Apple is pulling back the curtain on its machine learning efforts, launching a new journal where employees can share their work on the Cupertino firm’s cutting edge developments. The site is an unusual step by the traditionally secretive firm, which in the past has been more focused on wowing with the end-result of such endeavors. Still, with machine learning set to be one of the mainstays of technology over the next decade, Apple appears to want some of the attention that rivals like Google and Microsoft are garnering.

The first post on the site is called “Improving the Realism of Synthetic Images,” detailing efforts to train neural networks in a more efficient way. It’s not actually the first time we’ve seen this research from Apple – indeed, its authors previously published it on arXiv, an online archive – but that does highlight some of what the company is trying to do with the Machine Learning Journal. While the content still demands fairly close reading to understand it, and certainly this isn’t Machine Learning 101, it’s nonetheless been made more approachable with explanatory images and GIFs.

Apple says it plans to flesh the site out over the coming months with more information on some of the research going on within the firm. That should end up covering as wide a range of topics as Machine Learning itself is relevant to. Apple is known to be using the technology for a variety of purposes, including making smarter assistants, doing power-efficient image processing on-device so that photos do not need to be uploaded to the cloud, and even as part of its self-driving car development.

What this exercise asks |
1. According to the article on Apple's Machine Learning Journal, for which purposes is Apple known to be using machine learning? List all of them.
2. Please reproduce the passage of the article on Apple's Machine Learning Journal starting at "Apple says it" and ending at "self-driving car development.".
3. Write the next few sentences of the article on Apple's Machine Learning Journal, picking up after its final sentence.
The material after this point is separate from the article on Apple's Machine Learning Journal.

Dataset extract |
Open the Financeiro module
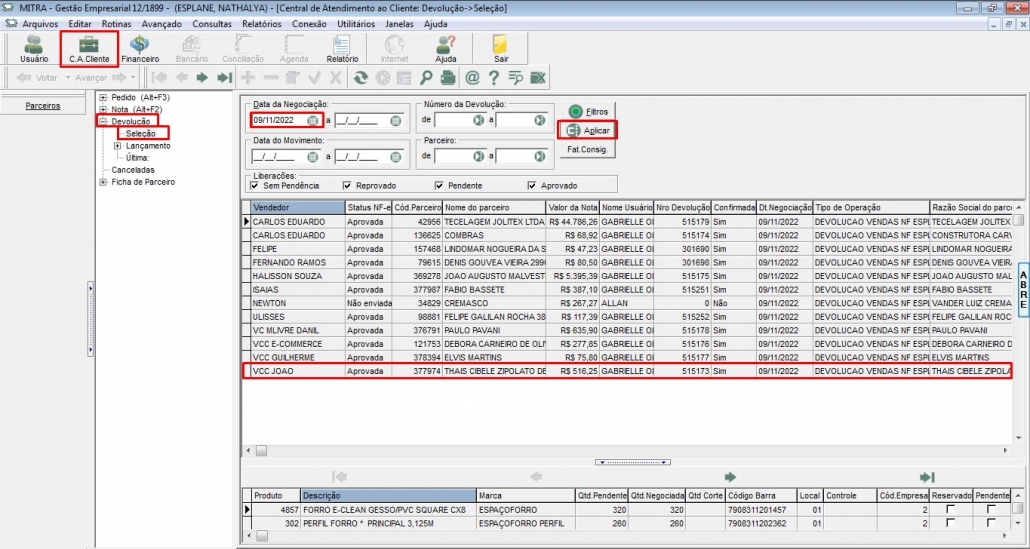Screen dimensions: 1030x549 point(140,47)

Expected answers |
1.
- Making smarter assistants
- Doing power-efficient image processing on-device so that photos do not need to be uploaded to the cloud
- Self-driving car development

2.
Apple says it plans to flesh the site out over the coming months with more information on some of the research going on within the firm. That should end up covering as wide a range of topics as Machine Learning itself is relevant to. Apple is known to be using the technology for a variety of purposes, including making smarter assistants, doing power-efficient image processing on-device so that photos do not need to be uploaded to the cloud, and even as part of its self-driving car development.

3.
While it hasn’t been as transparent as some, gradually we’ve been getting a better idea of Apple’s approach to machine learning over the past couple of years. In August 2016, for instance, the company acquired Turi, a startup working on artificial intelligence. This year, it bought Lattice Data, a specialist in so-called “dark data”, information present in things like photos and other media which wouldn’t be available to more traditional methods of analysis.

Of course, the Apple’s new journal has another side-benefit. With machine learning such a hot topic, demand for engineers with talents in the segment is high. Apple is competing with some big names with deep pockets for new employees, and being more open in what, exactly, is going on at Cupertino might help lure some of those people in for an interview.